## TASK REQUIREMENTS:
In the text on esophageal cancer survival, write out the stretch from "However, there are" through "East-Azarbayjan cancer registry.", swapping "medical records" for "clinical files".

## SELECTED TEXT:
++++
Our study also showed that Esophagectomy surgery is an effective factor for improving the survival time of patient’s with esophageal cancer. Esophagectomy surgery is known as one of the best potential tools for the management of esophageal cancer. The positive and more efficient effect of Esophagectomy surgery can be observed in the early stages of cancer. In contrast, the other options such as chemotherapy and radiation therapy are suggested for later-stages. The outcomes after Esophagectomy surgery were investigated by D’Amico and it was shown that a combination of chemotherapy and Esophagectomy surgery results in a longer survival time for patients with EC (D’Amico, 2007). Lagergen et al., (2007) suggested the quality of life factors after Esophagectomy surgery as treatment for esophageal cancer. They exposed that the combination of Esophagectomy surgery and improved quality of life can extend the survival time of EC patients for at least 3 years.

Identifying any progress in cancer therapy depends on monitoring the trends of patients’ survival over time (Baghestani et al., 2015). The valuable measure of care for patients and clinician is the time from diagnosis of the disease until symptom occurrence (Andersson et al., 2011). In the recent years, the therapy for various types of cancers has been improved significantly. Therefore, the proportion of patients who are not susceptible to the occurrence of the study event (cure fraction) has increased (Asano et al., 2014). Furthermore, most of the cure rate models have been applied to cancer cases (Ortega et al., 2008). Since some cancer-related subjects may have long-term survival, cure rate models can be an appropriate method to characterize and study the patients’ survival (Akhlaghi et al., 2013). Mixture and non-mixture are two general forms of cure models and the use of each model depends on data (Baghestani et al., 2015). In the current study, non-mixture cure fraction model was used to estimate the effect size of potential risk factors that affect patients’ survival.

However, there are lots of other factors related to the esophageal cancer lifetime such as metastatic status, tumor size, and stage of disease and the certain type of esophageal cancer (adenocarcinoma and squamous). These prognostic factors were not assessed because of the lack of access to the medical records of patients and the unavailability of the data in the East-Azarbayjan cancer registry.

In conclusion, although esophageal cancer is known as a fatal disease with a low survival rate, significant improvement of therapies for this cancer have been identified in the recent years. Moreover, using appropriate survival analysis can help the clinicians and researchers to determine potential risk factors which can affect the survival of patients who are not susceptible to EC. In this study, gender, SES, Esophagectomy surgery, and marital status are determined as risk factors that affect both survival and cure fraction of patients with EC. Non- mixture cure fraction provides more accurate and more reliable insight into long-term advantages of EC therapy compared to standard classic survival analysis alternatives.
++++
## MATERIAL SUPPLIED:
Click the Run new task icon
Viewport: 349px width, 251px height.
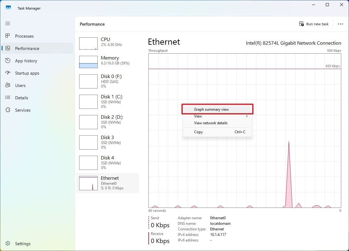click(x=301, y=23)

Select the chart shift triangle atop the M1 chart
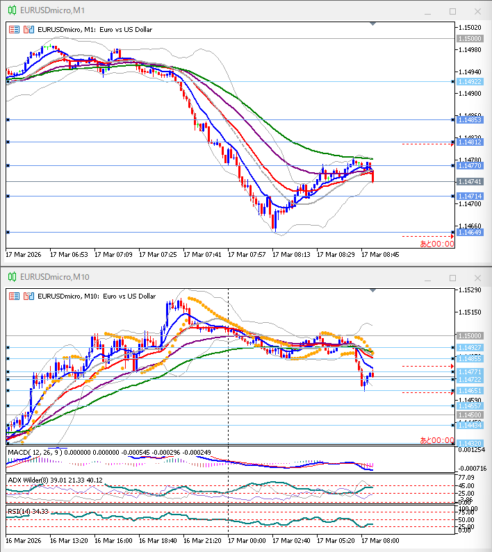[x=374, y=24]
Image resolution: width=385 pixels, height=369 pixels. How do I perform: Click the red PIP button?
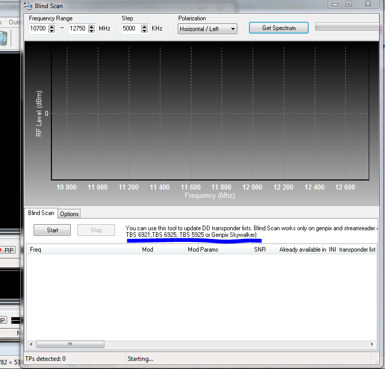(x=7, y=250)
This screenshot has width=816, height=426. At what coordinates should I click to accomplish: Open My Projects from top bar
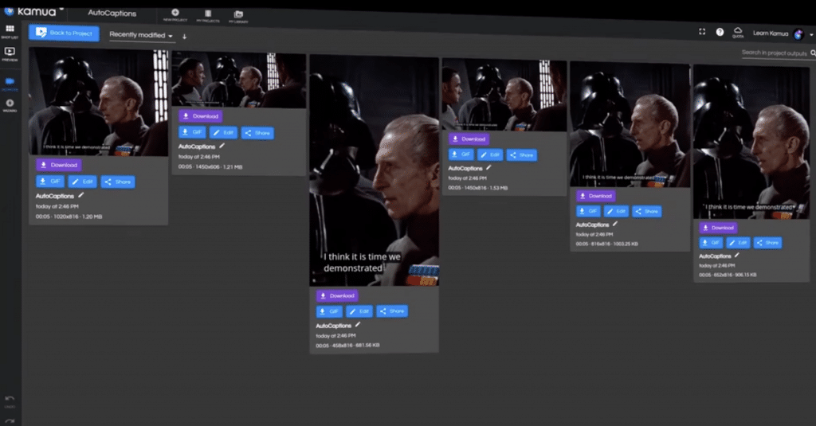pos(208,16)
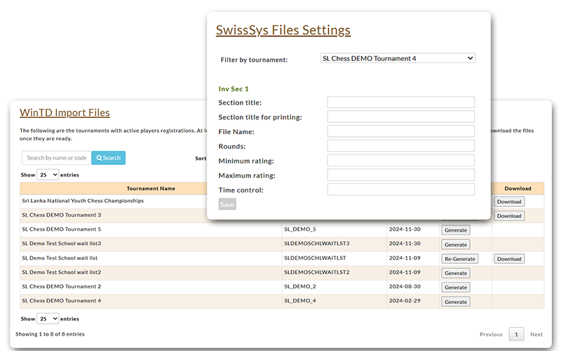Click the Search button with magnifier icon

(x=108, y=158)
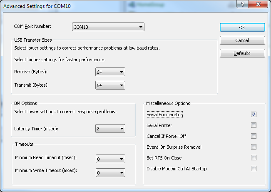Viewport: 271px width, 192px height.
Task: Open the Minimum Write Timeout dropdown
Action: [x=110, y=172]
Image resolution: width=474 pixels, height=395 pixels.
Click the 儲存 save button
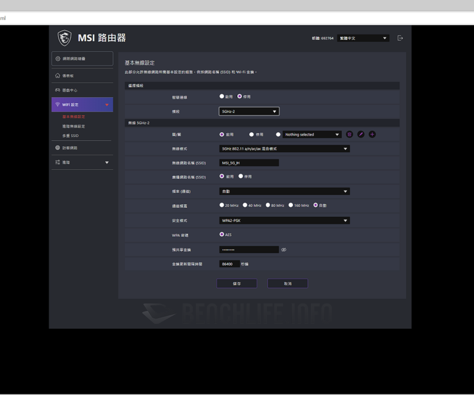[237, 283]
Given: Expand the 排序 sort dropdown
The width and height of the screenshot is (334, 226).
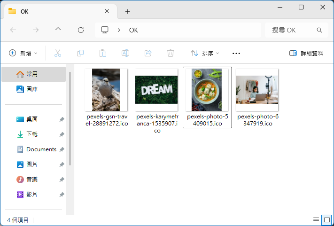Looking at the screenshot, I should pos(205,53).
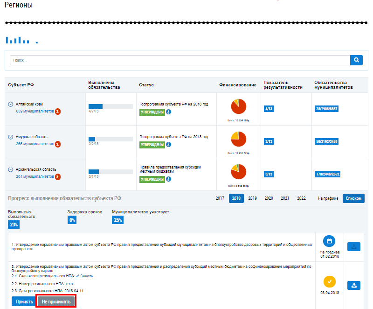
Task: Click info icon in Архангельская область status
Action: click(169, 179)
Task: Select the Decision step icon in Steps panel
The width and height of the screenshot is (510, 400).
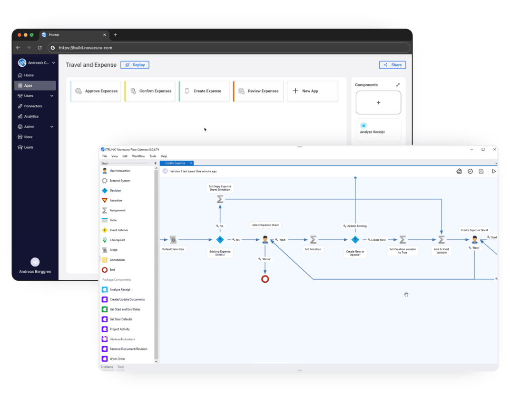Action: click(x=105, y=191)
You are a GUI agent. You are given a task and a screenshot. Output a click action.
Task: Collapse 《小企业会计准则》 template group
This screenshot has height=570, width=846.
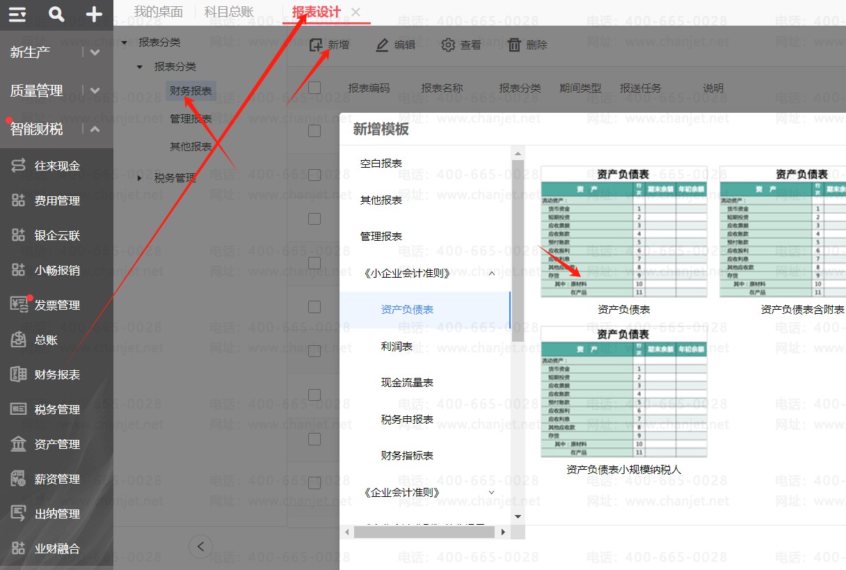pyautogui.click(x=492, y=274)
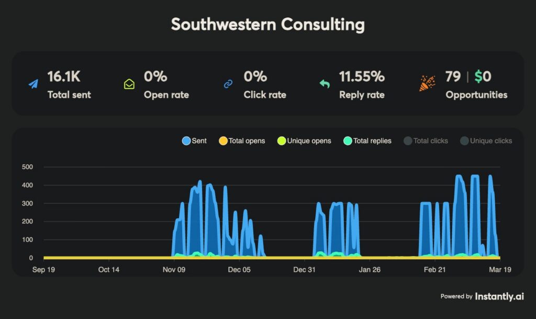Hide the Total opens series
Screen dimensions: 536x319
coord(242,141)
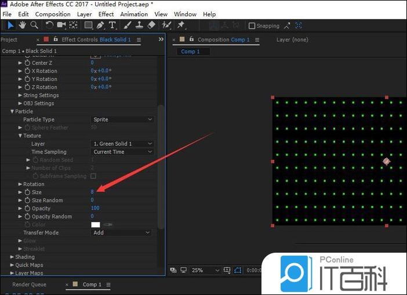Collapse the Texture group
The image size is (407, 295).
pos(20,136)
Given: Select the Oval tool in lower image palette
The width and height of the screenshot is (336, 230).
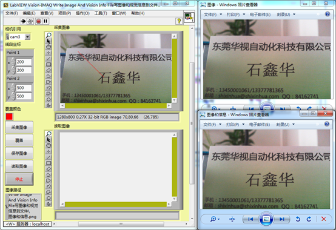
++++
## RESPONSE BELOW:
However, there are lots of other factors related to the esophageal cancer lifetime such as metastatic status, tumor size, and stage of disease and the certain type of esophageal cancer (adenocarcinoma and squamous). These prognostic factors were not assessed because of the lack of access to the clinical files of patients and the unavailability of the data in the East-Azarbayjan cancer registry.